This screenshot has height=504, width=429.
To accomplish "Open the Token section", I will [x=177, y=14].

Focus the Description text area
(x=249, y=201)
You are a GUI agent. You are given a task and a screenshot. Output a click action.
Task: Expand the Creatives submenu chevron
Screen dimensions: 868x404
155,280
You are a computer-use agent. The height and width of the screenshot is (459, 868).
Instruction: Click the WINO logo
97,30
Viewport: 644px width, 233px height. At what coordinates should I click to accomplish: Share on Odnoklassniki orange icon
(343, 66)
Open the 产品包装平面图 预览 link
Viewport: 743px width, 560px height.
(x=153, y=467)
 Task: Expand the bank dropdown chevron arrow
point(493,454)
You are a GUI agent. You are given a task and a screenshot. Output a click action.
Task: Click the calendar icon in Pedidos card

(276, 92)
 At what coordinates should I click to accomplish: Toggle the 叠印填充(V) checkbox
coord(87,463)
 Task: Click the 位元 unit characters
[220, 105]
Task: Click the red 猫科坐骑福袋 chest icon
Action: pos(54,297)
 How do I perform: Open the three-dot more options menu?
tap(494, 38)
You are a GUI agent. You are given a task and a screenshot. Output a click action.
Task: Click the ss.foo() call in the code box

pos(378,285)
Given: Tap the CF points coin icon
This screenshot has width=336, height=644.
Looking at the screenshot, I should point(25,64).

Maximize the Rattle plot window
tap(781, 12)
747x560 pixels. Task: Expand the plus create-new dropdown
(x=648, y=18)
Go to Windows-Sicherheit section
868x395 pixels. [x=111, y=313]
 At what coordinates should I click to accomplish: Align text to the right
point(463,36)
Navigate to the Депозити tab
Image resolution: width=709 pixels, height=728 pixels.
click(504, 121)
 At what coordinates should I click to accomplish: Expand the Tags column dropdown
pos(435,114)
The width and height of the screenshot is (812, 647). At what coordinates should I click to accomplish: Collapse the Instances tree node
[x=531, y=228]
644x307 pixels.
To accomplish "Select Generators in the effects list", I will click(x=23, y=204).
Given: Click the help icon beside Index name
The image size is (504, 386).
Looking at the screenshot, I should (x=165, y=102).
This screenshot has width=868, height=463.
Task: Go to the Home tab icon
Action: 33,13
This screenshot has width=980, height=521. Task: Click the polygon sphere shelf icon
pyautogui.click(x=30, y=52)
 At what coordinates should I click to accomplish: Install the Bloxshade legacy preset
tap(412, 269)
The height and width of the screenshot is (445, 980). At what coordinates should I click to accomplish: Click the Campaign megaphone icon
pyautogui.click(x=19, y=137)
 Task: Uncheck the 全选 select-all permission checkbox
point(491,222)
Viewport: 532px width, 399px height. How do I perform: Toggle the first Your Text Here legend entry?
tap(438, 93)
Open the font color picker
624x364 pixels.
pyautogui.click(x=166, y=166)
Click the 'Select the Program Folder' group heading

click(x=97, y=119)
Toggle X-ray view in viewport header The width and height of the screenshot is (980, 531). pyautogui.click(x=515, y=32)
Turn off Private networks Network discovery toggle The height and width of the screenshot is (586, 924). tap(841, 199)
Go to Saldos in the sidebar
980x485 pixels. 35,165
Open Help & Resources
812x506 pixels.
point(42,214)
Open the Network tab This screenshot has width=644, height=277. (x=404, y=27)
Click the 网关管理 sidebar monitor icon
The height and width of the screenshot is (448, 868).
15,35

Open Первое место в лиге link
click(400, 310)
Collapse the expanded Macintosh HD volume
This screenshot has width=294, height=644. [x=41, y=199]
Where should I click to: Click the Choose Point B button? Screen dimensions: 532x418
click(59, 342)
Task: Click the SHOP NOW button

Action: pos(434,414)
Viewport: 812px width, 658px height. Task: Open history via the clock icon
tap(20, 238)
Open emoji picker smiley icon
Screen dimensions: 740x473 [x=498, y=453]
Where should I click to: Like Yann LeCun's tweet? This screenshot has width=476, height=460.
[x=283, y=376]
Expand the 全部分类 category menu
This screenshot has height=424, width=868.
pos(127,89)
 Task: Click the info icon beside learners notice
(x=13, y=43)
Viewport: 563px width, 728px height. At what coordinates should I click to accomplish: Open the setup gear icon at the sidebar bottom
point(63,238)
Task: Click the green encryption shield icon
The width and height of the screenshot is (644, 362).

* * *

» **Activity**
When you answer, output all of the material exactly as it appears above.

» **Completed exercise**
This screenshot has height=504, width=429.
To accomplish "Open the Token section", I will [x=177, y=14].

Focus the Description text area
(x=249, y=201)
You are a GUI agent. You are given a task and a screenshot. Output a click action.
Task: Expand the Creatives submenu chevron
Screen dimensions: 868x404
155,280
You are a computer-use agent. The height and width of the screenshot is (459, 868).
Instruction: Click the WINO logo
97,30
Viewport: 644px width, 233px height. At what coordinates should I click to accomplish: Share on Odnoklassniki orange icon
(343, 66)
Open the 产品包装平面图 预览 link
Viewport: 743px width, 560px height.
(x=153, y=467)
 Task: Expand the bank dropdown chevron arrow
point(493,454)
You are a GUI agent. You are given a task and a screenshot. Output a click action.
Task: Click the calendar icon in Pedidos card

(276, 92)
 At what coordinates should I click to accomplish: Toggle the 叠印填充(V) checkbox
coord(87,463)
 Task: Click the 位元 unit characters
[220, 105]
Task: Click the red 猫科坐骑福袋 chest icon
Action: pos(54,297)
 How do I perform: Open the three-dot more options menu?
tap(494, 38)
You are a GUI agent. You are given a task and a screenshot. Output a click action.
Task: Click the ss.foo() call in the code box

pos(378,285)
Given: Tap the CF points coin icon
This screenshot has width=336, height=644.
Looking at the screenshot, I should point(25,64).

Maximize the Rattle plot window
tap(781, 12)
747x560 pixels. Task: Expand the plus create-new dropdown
(x=648, y=18)
Go to Windows-Sicherheit section
868x395 pixels. [x=111, y=313]
 At what coordinates should I click to accomplish: Align text to the right
point(463,36)
Navigate to the Депозити tab
Image resolution: width=709 pixels, height=728 pixels.
click(504, 121)
 At what coordinates should I click to accomplish: Expand the Tags column dropdown
pos(435,114)
The width and height of the screenshot is (812, 647). At what coordinates should I click to accomplish: Collapse the Instances tree node
[x=531, y=228]
644x307 pixels.
To accomplish "Select Generators in the effects list", I will click(x=23, y=204).
Given: Click the help icon beside Index name
The image size is (504, 386).
Looking at the screenshot, I should (x=165, y=102).
This screenshot has width=868, height=463.
Task: Go to the Home tab icon
Action: 33,13
This screenshot has width=980, height=521. Task: Click the polygon sphere shelf icon
pyautogui.click(x=30, y=52)
 At what coordinates should I click to accomplish: Install the Bloxshade legacy preset
tap(412, 269)
The height and width of the screenshot is (445, 980). At what coordinates should I click to accomplish: Click the Campaign megaphone icon
pyautogui.click(x=19, y=137)
 Task: Uncheck the 全选 select-all permission checkbox
point(491,222)
Viewport: 532px width, 399px height. How do I perform: Toggle the first Your Text Here legend entry?
tap(438, 93)
Open the font color picker
624x364 pixels.
pyautogui.click(x=166, y=166)
Click the 'Select the Program Folder' group heading

click(x=97, y=119)
Toggle X-ray view in viewport header The width and height of the screenshot is (980, 531). pyautogui.click(x=515, y=32)
Turn off Private networks Network discovery toggle The height and width of the screenshot is (586, 924). tap(841, 199)
Go to Saldos in the sidebar
980x485 pixels. 35,165
Open Help & Resources
812x506 pixels.
point(42,214)
Open the Network tab This screenshot has width=644, height=277. (x=404, y=27)
Click the 网关管理 sidebar monitor icon
The height and width of the screenshot is (448, 868).
15,35

Open Первое место в лиге link
click(400, 310)
Collapse the expanded Macintosh HD volume
This screenshot has width=294, height=644. [x=41, y=199]
Where should I click to: Click the Choose Point B button? Screen dimensions: 532x418
click(59, 342)
Task: Click the SHOP NOW button

Action: pos(434,414)
Viewport: 812px width, 658px height. Task: Open history via the clock icon
tap(20, 238)
Open emoji picker smiley icon
Screen dimensions: 740x473 [x=498, y=453]
Where should I click to: Like Yann LeCun's tweet? This screenshot has width=476, height=460.
[x=283, y=376]
Expand the 全部分类 category menu
This screenshot has height=424, width=868.
pos(127,89)
 Task: Click the info icon beside learners notice
(x=13, y=43)
Viewport: 563px width, 728px height. At what coordinates should I click to accomplish: Open the setup gear icon at the sidebar bottom
point(63,238)
Task: Click the green encryption shield icon
The width and height of the screenshot is (644, 362).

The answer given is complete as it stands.